What got you into collecting cards? Where do you find joy in the hobby? When you’re feeling down about something, it’s good to start at the beginning. Look back on where it all started and what got you hooked. Maybe it was spending time with a friend or family member. Perhaps there was a player you loved. For everyone it’s a little different.
But if you can think back to when you got hooked and why, you can get a sense of where things changed. From there, you can see if you’re able to get back to that sense of enjoyment, magic, nostalgia or whatever it is that made you collect in the first place.
2. Reevaluate your collecting goals.
This piggybacks off the first idea but makes you look a little closer at what your collection consists of. When I’m getting a case of the collecting blues I take a look at what I have. From there I dig a little deeper into how much of it consists of stuff I’m passionate about and what are things I’ve just acquired.
I’m a big believer that a focused collection is the best collection. Don’t try to get it all. Instead, pay close attention to what you love. And that can be in literally any form. Autographs, rookies, teams, players, certain card numbers, sets — all are valid focuses for your collection. You might even crossover into a few areas. Just know what you’re after.
When you’re questioning your collecting, look at those goals. Even if it’s focused, it might be too much if you’re after everything. If you’ve got varied goals, maybe it only takes a notion of wrapping your head around the idea that you can let some pieces slip by.
It’s your collection. Nobody can say you’re doing it wrong.
If you need to adjust your focus, do it. It might just be a matter of getting back to the goals you originally set.
3. Focus on existing wants.
Keeping up with all the new releases and everything that comes with them can be daunting. Some months you’ve got several sets coming days apart without any room to breathe. In a short stretch, things can get overwhelming in a hurry. So why not take a break from all the new stuff and make some dents in your existing interests.
We’ve got more than a century worth of cards out there already. That’s millions of different options. Even if you’re only interested in today’s players, there’s a good chance you’ve got thousands of choices. They’re not going anywhere.

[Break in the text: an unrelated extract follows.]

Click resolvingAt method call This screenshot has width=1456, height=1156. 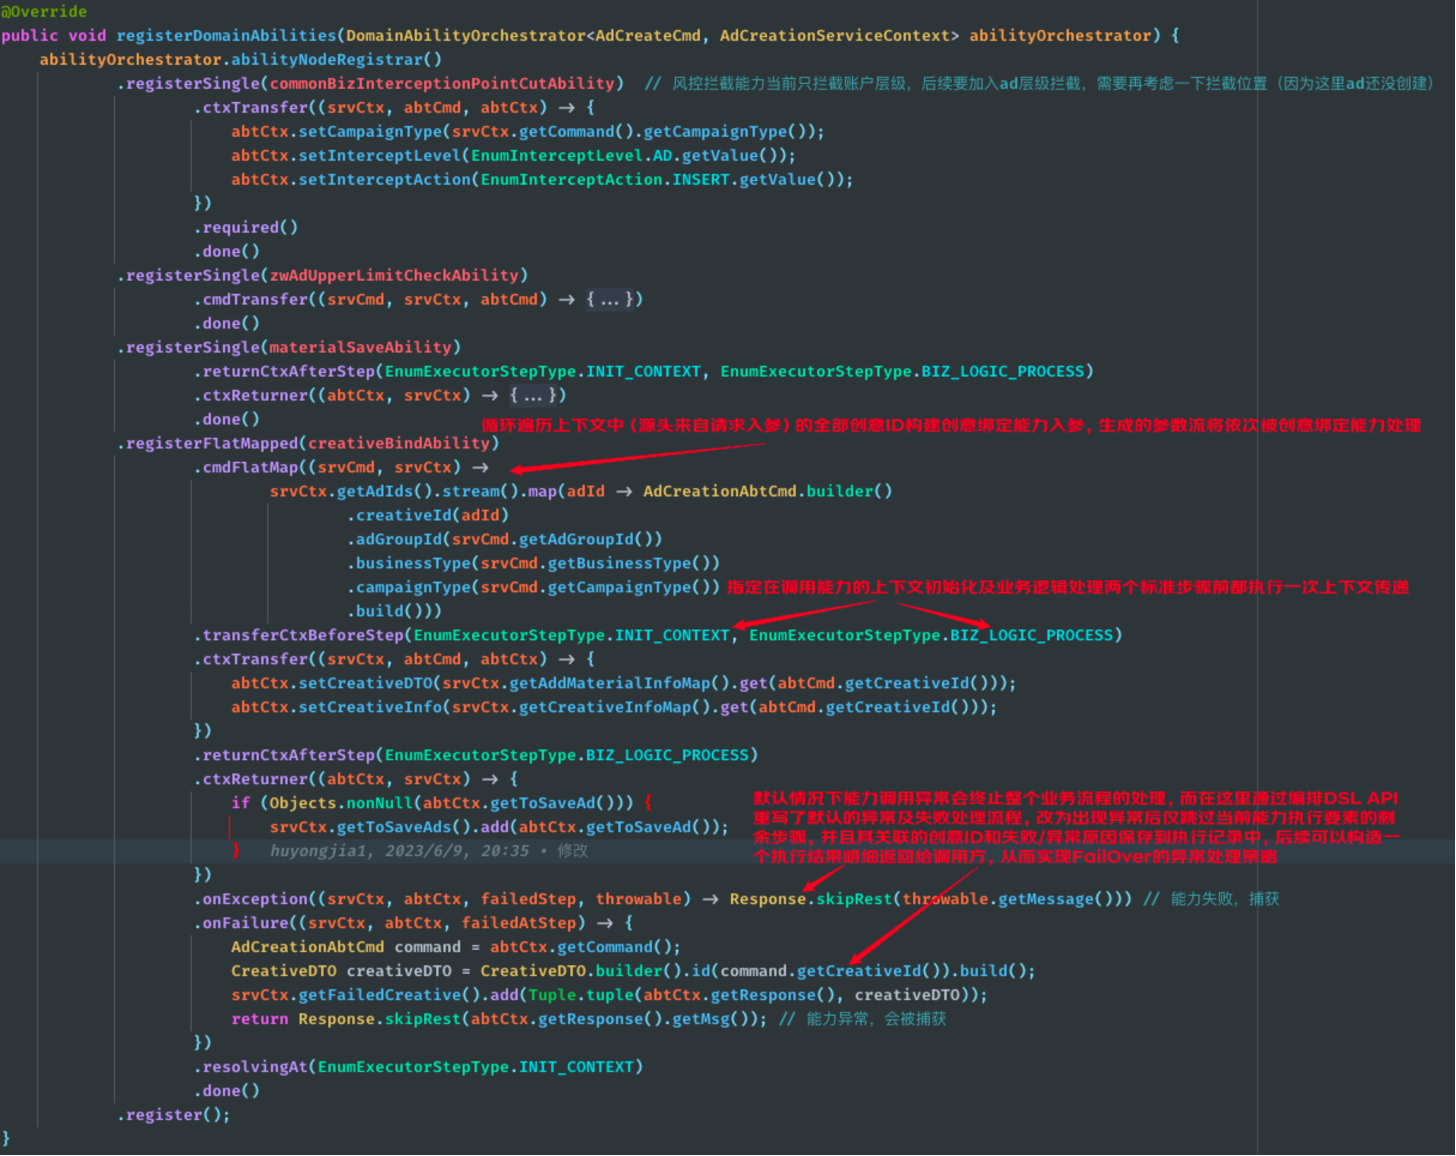pos(255,1067)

By sticking with older stuff (I use that term loosely here for anything that’s already out), you’ve also got something finite to go after. There’s a finish line out there. And that’s important, even if it’s going to take you a long time to get there.
As you knock some goals off, then ease your way back into the new stuff — but only if that’s where there’s the things that you’re after.
If you’re growing bored with collecting, you’ve likely surrounded yourself with cards that really don’t interest you. They’re cluttering your desk. They’re taking over a second closet. Your monster boxes are overflowing and it’s a lot of stuff you know you’re probably never going to look at again because they don’t fit with your focus.
Get rid of them.
Sell them, trade them, pass them on, donate them to charity.
Whatever you need to do to free yourself of clutter, do it.
A few times I’ve stepped back and looked at all the cards I’ve amassed over the years and it makes me feel a little anxious. That’s when I go through and narrow things down. It’s tough to do at first, but there’s a liberating sense that comes with parting ways with something you’re not passionate about.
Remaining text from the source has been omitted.